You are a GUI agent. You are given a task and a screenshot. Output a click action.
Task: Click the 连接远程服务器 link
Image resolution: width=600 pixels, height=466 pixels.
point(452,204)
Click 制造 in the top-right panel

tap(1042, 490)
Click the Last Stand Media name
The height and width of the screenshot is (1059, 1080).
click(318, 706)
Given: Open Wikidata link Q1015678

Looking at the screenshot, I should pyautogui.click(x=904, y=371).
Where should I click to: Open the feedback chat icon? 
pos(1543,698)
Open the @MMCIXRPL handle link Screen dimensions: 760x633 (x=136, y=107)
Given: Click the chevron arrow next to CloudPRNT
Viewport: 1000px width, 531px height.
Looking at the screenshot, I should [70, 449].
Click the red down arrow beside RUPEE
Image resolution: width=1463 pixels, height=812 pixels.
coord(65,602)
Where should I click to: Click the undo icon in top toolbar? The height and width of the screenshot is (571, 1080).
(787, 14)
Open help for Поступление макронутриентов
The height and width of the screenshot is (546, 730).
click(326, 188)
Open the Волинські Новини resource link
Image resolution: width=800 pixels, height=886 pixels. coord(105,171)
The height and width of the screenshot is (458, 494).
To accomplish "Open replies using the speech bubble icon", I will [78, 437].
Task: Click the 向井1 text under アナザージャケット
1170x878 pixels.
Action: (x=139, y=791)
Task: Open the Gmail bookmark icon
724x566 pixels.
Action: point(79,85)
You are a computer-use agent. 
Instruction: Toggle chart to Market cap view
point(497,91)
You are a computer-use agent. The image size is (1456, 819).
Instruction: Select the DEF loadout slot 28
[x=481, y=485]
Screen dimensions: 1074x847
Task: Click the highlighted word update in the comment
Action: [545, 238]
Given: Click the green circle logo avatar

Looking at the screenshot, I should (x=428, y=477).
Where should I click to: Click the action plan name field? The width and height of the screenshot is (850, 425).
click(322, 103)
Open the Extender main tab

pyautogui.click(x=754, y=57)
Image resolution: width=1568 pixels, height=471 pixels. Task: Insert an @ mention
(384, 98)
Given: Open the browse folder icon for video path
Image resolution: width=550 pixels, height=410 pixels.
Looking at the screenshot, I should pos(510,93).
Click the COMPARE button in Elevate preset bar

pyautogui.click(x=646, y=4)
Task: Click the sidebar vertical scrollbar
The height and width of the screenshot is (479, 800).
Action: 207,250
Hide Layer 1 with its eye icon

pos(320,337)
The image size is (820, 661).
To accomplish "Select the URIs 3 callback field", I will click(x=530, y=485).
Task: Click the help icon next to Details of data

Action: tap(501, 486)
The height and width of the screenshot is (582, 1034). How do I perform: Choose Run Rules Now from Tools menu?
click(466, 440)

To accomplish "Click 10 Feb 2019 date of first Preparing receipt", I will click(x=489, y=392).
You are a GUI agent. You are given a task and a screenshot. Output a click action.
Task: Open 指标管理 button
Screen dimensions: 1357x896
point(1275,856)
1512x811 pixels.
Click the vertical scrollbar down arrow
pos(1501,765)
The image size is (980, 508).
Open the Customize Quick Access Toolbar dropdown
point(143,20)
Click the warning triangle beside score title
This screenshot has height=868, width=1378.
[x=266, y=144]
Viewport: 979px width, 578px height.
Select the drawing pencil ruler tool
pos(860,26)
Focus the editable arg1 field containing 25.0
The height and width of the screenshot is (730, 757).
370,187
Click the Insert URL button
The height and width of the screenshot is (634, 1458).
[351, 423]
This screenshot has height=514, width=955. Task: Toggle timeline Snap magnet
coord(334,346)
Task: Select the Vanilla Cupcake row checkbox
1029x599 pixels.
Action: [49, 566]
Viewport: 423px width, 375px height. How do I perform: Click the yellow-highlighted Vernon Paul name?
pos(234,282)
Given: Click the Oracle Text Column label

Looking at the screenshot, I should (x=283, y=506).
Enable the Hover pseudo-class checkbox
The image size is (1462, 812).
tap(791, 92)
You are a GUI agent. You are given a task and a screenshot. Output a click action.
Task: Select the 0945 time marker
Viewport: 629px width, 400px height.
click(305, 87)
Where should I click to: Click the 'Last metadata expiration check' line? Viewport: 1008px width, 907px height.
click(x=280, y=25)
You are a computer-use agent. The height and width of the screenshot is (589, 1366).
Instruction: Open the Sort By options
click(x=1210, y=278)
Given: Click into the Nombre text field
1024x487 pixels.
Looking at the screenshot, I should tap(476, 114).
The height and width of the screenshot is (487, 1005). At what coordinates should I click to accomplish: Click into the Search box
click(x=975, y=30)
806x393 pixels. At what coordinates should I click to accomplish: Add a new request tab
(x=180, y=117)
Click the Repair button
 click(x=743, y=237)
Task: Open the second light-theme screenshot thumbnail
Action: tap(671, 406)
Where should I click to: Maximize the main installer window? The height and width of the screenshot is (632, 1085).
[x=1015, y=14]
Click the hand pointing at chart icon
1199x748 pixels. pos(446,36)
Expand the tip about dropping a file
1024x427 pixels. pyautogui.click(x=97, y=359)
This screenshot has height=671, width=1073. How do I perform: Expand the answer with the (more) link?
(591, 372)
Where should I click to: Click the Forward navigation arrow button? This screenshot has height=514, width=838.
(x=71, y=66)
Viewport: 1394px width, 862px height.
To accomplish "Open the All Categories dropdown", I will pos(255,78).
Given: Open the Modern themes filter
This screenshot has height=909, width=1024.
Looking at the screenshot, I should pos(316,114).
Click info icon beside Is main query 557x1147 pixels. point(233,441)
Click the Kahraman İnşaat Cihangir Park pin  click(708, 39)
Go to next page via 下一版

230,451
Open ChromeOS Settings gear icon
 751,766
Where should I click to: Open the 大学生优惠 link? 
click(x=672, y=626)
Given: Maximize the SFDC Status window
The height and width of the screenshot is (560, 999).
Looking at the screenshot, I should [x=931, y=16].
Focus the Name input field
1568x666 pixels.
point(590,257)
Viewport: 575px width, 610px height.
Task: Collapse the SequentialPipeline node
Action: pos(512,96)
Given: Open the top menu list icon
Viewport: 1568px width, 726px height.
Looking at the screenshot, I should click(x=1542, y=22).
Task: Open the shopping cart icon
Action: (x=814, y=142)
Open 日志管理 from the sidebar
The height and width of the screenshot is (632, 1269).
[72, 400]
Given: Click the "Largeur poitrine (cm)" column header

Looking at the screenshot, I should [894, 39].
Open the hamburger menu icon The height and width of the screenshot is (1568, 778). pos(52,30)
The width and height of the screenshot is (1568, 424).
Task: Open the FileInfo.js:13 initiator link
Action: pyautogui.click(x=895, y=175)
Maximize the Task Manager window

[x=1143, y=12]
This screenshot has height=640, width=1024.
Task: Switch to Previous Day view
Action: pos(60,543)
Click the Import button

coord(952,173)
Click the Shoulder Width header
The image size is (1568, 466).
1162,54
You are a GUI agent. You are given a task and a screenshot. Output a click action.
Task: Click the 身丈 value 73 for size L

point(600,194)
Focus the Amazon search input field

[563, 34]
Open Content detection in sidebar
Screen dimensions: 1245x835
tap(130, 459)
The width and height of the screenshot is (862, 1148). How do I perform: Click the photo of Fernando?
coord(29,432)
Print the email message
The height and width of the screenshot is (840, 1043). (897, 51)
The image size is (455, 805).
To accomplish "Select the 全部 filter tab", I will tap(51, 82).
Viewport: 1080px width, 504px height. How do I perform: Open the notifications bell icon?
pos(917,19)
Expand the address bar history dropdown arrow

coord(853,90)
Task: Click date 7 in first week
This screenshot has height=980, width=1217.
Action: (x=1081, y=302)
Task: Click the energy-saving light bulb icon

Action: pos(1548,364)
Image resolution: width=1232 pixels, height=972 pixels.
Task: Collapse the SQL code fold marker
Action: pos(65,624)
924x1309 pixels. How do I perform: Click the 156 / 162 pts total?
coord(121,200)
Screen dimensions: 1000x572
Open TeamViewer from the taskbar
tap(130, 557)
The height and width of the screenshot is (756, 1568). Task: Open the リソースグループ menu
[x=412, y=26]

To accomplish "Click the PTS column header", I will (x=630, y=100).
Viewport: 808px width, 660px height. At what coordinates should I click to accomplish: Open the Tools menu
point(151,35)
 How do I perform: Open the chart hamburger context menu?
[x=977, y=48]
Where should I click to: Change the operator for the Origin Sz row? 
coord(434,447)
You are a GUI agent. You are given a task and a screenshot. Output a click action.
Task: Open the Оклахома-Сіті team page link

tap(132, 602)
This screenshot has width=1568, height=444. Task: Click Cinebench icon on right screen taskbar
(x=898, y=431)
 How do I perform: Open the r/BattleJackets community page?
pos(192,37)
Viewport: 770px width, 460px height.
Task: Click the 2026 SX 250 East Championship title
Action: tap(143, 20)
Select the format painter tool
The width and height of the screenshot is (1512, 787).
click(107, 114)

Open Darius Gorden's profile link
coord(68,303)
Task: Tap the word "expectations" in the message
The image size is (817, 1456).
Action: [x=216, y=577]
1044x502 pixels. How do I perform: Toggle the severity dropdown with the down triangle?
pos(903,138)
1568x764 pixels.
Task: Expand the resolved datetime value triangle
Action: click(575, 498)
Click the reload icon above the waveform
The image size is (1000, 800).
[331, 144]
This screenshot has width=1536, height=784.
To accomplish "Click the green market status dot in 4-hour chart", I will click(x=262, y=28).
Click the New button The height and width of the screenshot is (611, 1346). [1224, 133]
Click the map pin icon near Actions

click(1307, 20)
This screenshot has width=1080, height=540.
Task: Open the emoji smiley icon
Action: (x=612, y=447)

▸ What is needed
Starting at the line above that contains "Task: Click the 向井1 text under アナザージャケット", write out each line exactly until the line that contains "You are a computer-use agent. The image" has been written, and stop there.

▸ Answer to this exercise
Task: Click the 向井1 text under アナザージャケット
1170x878 pixels.
Action: (x=139, y=791)
Task: Open the Gmail bookmark icon
724x566 pixels.
Action: point(79,85)
You are a computer-use agent. 
Instruction: Toggle chart to Market cap view
point(497,91)
You are a computer-use agent. The image size is (1456, 819).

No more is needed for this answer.